New on LowEndTalk? Please Register and read our Community Rules.
All new Registrations are manually reviewed and approved, so a short delay after registration may occur before your account becomes active.
All new Registrations are manually reviewed and approved, so a short delay after registration may occur before your account becomes active.
[MIKROTIK] Update your gear right now! All routers vulnerable!
You've read the title. Go and either update your gear or at least block port 8291 (open by default).
The vulnerability applies to all software versions from 6.29 to 6.43rc3 inclusive. It is necessary to update to the v6.42.1 or v6.43rc4.
Moreover you can't check if you were affected as per their words:
Currently there is no sure way to see if you were affected. If your Winbox port is open to untrusted networks, assume that you are affected and upgrade + change password + add firewall. The log may show unsuccessful login attempt, followed by a succefful login attempt from unknown IP addresses.
The vulnerability is actively exploited since at least 3 days before the post on forums.
Source: https://forum.mikrotik.com/viewtopic.php?f=21&t=133533
Comments
This will be interesting in all these pro DCs proudly using Mikrotik.
Mikrotik = single routing engine = service affecting maintainance, assuming one even does it.
CIA has also hacked these and other routers installing their backdoor code. Might be worth buying Chinese routers instead :-)
Prove or it didn’t happen.
Snowden files? They (CIA) were intercepting packages with hardware, uploading their backdoors and sending them back to the guy that ordered this stuff. If I remember correctly their favorites to intercept where cisco and mikrotik.
En masse ?
Prove or it didn’t happen.
Guilty until proven innocent.
What a lovely era.
Well, why only install one, when you can have two?
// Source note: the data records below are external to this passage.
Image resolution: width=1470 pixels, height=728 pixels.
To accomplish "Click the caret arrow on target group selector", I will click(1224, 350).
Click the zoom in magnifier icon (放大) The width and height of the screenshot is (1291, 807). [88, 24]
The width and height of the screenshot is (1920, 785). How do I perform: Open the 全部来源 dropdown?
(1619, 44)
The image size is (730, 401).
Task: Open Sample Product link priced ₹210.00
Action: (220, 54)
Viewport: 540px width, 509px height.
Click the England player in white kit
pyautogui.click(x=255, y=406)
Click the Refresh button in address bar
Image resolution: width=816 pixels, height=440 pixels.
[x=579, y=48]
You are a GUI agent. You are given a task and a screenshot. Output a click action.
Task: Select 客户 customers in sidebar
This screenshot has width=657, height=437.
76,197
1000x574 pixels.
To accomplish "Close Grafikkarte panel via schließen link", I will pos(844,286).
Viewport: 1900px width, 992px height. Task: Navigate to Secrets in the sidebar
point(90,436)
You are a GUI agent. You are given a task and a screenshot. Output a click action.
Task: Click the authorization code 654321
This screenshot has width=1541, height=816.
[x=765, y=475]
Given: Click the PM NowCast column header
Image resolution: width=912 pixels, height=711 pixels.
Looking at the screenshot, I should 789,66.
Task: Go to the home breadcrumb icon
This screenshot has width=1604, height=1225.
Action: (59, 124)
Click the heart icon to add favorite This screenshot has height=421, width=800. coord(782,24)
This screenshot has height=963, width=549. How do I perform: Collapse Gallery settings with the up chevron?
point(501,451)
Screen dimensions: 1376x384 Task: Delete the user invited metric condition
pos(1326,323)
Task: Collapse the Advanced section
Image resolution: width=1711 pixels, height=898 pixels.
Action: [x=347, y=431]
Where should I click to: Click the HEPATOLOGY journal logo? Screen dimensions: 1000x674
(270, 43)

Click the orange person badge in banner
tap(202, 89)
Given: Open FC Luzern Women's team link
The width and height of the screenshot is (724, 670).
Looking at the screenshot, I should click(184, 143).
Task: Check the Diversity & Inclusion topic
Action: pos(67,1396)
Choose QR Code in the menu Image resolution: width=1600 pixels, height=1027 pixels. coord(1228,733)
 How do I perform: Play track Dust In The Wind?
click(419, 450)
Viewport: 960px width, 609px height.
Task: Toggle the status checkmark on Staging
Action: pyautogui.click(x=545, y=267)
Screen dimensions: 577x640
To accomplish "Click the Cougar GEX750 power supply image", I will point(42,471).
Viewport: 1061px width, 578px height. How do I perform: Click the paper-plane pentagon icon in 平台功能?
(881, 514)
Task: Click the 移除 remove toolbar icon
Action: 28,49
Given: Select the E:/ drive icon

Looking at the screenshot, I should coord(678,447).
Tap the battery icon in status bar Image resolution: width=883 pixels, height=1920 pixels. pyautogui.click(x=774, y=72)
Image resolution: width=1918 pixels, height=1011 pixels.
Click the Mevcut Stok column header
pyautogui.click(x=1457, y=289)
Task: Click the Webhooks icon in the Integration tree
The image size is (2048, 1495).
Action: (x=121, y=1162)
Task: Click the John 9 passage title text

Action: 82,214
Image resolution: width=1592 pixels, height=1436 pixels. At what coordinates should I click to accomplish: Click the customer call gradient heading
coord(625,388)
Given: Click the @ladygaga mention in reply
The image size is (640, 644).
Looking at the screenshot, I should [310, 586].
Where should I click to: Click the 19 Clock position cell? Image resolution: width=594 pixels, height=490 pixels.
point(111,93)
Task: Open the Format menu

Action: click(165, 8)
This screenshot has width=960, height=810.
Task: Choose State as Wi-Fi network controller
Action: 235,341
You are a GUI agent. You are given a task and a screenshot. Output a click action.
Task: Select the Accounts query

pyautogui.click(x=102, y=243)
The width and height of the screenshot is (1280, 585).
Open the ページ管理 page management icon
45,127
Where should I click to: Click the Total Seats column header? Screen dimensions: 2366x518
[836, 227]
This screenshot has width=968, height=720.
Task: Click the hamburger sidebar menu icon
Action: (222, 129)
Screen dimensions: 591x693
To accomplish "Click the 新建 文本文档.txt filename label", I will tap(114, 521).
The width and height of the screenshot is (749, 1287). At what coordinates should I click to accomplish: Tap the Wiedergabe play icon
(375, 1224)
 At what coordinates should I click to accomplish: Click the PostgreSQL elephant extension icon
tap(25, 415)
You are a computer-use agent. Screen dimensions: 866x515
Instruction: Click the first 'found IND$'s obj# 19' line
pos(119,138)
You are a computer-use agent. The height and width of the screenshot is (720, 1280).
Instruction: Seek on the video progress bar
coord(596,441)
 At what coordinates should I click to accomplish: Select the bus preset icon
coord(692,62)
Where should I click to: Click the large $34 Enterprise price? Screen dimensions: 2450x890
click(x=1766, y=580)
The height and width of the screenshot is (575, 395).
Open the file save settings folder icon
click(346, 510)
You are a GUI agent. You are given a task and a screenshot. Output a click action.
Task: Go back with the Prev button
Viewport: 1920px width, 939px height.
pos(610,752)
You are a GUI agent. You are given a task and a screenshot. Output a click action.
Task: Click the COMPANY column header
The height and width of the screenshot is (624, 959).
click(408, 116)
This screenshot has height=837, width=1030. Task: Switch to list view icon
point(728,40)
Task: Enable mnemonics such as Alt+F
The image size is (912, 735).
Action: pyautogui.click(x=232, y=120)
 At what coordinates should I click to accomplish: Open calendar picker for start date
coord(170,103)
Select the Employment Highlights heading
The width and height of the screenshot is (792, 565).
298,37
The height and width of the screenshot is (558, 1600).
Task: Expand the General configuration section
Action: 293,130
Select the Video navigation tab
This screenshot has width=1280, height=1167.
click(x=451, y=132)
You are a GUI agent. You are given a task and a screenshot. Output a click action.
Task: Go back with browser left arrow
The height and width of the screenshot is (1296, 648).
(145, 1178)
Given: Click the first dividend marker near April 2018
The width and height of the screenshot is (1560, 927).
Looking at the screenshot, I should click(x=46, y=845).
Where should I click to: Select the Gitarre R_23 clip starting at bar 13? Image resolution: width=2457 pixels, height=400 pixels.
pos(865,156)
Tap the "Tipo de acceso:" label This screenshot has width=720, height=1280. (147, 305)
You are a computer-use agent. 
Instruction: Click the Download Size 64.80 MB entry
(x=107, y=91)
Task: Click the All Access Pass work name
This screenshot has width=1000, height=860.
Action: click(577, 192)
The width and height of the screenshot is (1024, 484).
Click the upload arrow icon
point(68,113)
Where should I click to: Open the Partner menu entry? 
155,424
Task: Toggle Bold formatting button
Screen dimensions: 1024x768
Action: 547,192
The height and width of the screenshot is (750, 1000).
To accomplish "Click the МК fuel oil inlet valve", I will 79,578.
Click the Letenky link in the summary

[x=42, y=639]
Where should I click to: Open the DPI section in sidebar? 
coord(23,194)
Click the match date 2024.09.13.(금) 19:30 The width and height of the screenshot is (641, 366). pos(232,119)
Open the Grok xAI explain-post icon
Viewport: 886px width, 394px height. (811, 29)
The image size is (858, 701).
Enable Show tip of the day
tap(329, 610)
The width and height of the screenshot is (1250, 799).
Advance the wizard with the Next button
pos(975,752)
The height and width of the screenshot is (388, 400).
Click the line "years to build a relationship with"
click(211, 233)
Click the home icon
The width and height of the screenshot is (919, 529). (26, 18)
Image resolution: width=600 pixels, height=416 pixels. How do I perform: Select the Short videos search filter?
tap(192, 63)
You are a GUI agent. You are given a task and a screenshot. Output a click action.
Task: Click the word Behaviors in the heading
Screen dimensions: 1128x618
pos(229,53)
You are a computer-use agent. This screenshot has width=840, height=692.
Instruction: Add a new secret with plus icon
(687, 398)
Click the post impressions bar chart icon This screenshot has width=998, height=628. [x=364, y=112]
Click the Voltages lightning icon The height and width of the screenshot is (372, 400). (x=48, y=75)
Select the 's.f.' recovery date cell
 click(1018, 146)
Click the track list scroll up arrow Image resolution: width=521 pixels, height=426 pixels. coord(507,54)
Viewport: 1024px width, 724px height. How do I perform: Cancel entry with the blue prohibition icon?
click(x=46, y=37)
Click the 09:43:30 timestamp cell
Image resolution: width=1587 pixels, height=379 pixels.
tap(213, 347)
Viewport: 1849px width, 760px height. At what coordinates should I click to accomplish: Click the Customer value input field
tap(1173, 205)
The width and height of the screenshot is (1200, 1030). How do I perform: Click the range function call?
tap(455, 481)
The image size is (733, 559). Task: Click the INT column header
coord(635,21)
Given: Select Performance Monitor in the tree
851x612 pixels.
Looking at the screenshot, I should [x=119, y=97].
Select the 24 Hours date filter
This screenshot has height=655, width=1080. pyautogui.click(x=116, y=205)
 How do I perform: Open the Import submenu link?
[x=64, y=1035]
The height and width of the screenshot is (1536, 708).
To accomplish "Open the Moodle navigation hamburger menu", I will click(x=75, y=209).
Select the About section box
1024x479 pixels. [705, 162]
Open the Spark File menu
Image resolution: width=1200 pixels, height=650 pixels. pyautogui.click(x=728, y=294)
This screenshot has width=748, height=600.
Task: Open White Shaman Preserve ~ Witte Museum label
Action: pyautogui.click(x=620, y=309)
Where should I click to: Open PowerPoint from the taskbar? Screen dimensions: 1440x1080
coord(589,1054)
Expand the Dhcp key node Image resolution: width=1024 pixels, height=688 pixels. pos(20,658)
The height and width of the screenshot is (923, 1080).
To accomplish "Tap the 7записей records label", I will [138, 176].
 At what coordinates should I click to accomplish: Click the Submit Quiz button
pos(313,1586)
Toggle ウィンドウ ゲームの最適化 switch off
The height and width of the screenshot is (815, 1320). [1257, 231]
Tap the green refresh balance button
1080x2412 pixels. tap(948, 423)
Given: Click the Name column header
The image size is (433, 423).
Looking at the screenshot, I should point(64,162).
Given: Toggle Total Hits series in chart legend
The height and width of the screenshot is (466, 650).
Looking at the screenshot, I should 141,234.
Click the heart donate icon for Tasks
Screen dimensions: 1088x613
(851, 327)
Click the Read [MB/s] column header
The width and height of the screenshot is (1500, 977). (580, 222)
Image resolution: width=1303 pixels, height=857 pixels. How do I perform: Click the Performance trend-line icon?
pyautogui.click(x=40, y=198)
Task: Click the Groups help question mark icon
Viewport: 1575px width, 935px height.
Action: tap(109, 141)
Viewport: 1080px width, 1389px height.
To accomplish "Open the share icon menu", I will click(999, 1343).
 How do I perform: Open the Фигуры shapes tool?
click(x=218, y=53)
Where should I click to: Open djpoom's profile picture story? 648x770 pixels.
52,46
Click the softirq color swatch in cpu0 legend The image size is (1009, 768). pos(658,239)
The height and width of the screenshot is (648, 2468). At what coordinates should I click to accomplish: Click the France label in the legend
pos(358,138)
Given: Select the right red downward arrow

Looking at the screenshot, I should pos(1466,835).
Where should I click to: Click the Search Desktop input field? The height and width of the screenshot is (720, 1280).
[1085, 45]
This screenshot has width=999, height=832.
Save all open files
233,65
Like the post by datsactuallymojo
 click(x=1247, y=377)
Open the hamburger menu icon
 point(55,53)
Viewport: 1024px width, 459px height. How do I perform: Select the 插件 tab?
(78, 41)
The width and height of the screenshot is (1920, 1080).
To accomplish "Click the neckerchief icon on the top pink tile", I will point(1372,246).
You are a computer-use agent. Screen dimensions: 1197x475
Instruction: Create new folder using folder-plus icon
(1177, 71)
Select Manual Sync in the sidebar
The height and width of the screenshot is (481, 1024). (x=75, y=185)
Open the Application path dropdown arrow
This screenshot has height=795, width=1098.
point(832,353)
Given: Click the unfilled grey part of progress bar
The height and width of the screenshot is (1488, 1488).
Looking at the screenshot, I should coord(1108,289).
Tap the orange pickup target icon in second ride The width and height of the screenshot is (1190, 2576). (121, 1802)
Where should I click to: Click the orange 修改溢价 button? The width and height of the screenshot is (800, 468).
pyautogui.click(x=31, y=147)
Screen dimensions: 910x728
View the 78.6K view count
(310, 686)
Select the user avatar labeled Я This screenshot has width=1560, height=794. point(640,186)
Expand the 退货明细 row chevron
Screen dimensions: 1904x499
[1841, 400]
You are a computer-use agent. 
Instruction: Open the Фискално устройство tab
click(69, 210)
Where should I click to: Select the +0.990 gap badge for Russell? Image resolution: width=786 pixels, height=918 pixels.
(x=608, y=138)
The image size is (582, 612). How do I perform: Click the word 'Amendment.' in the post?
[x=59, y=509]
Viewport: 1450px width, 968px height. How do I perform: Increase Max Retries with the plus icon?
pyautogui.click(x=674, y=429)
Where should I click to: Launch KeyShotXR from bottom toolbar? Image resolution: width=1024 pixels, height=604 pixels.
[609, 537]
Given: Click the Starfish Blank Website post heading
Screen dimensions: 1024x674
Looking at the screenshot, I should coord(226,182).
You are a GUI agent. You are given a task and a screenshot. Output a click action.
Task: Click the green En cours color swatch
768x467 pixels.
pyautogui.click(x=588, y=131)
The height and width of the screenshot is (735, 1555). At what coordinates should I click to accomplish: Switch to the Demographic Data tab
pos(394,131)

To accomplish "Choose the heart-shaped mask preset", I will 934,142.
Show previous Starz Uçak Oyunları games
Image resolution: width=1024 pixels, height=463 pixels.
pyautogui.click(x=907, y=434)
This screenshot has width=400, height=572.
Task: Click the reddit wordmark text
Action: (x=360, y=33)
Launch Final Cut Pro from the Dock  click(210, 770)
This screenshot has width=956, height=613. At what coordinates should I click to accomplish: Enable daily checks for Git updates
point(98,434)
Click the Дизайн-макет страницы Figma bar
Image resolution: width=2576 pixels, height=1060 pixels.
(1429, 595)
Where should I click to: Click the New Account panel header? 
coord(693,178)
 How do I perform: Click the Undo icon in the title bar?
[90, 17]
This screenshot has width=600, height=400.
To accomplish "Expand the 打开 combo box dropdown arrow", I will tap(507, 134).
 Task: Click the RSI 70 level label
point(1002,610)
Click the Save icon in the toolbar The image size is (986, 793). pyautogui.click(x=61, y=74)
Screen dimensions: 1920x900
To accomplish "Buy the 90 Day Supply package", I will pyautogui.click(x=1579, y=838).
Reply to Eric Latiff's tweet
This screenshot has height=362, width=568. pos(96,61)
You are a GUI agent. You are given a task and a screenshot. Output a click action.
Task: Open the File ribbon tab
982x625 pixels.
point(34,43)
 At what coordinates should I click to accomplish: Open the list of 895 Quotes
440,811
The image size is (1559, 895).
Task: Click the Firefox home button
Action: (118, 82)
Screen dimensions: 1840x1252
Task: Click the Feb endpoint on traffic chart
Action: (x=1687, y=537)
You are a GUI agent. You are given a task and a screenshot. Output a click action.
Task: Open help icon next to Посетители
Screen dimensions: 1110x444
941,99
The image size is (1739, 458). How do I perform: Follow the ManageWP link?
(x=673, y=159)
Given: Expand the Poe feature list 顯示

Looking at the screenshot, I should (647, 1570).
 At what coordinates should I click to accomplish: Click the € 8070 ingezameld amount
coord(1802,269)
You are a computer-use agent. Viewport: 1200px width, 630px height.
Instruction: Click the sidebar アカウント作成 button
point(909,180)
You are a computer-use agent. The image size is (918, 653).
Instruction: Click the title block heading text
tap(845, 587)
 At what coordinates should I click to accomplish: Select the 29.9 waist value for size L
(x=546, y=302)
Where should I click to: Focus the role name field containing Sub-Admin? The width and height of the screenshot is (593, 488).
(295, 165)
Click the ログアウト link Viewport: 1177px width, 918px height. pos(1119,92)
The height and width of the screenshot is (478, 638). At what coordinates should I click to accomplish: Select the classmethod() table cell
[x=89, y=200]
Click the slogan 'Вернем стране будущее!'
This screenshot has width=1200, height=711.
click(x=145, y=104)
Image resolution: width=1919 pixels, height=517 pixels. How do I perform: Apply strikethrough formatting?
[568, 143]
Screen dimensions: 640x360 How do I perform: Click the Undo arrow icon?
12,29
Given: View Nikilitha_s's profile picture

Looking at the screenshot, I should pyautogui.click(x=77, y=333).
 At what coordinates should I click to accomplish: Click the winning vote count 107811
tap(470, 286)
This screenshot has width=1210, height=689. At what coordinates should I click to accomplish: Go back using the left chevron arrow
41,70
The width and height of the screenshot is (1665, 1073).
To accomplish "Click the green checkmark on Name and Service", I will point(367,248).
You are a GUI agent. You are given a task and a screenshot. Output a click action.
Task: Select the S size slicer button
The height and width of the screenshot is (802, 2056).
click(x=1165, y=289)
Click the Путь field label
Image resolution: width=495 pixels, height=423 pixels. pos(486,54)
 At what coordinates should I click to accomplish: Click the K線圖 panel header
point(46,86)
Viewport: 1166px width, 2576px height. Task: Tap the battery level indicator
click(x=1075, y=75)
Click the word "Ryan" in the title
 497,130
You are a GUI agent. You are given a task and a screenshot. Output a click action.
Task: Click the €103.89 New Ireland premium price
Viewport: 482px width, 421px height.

Those boxes of course support boring stuff like dynamic routing, vrrp etc. So if done right, one should be able to perform maintenance work with little downtime also in Mikrotik environments, even if they do not support "real HA" as such.
about CIA thing
https://forum.mikrotik.com/viewtopic.php?t=119255
and lt looks like somebody reversed engineered the expolit itself from leaked documents
https://github.com/BigNerd95/Chimay-Red
These 2 is enough to avoid it in business use.
I asked for the prove with regards to en masse infecting routers.
https://forum.mikrotik.com/viewtopic.php?f=21&t=119308&p=587512#p587512
mikrotik released new patch (8.38.5) as reaction to it next day of wikileak release. (2017 mar)
and looks like someone could reverse-engineered and rediscovered the expoit after few months.
https://github.com/BigNerd95/Chimay-Red
In regards to the CIA;
The CIA would exploit any software that they found with a massive security hole, especially one with internet monitoring capabilities. This isn't an "American" issue in regards to where it is made.
The CIA would exploit a Russian, Chinese, Canadian, European, and any other countries router if they found a way.
The goal of every intelligence agency is to collect data from valuable sources.
In regards to Cisco, they found out about said exploits by the CIA. They started making changes to the way they delivered packages. Including to drop dead sites. Or physical pick-ups of the devices for certain customers.
... or put a non-mikrotik firewall in front of your mikrotic box, haha ...
off-topic: Regarding older exploit(s).
There was something some time ago: CIA exploits against Mikrotik hardware
Actually I think everything is hacked but the point is "as and when we (public) become aware of it,we say oh shits!!!"
as always people derailing the thread with all kind of imaginable shit.
Just upgrade the damn routers and shut your mouth / fingers.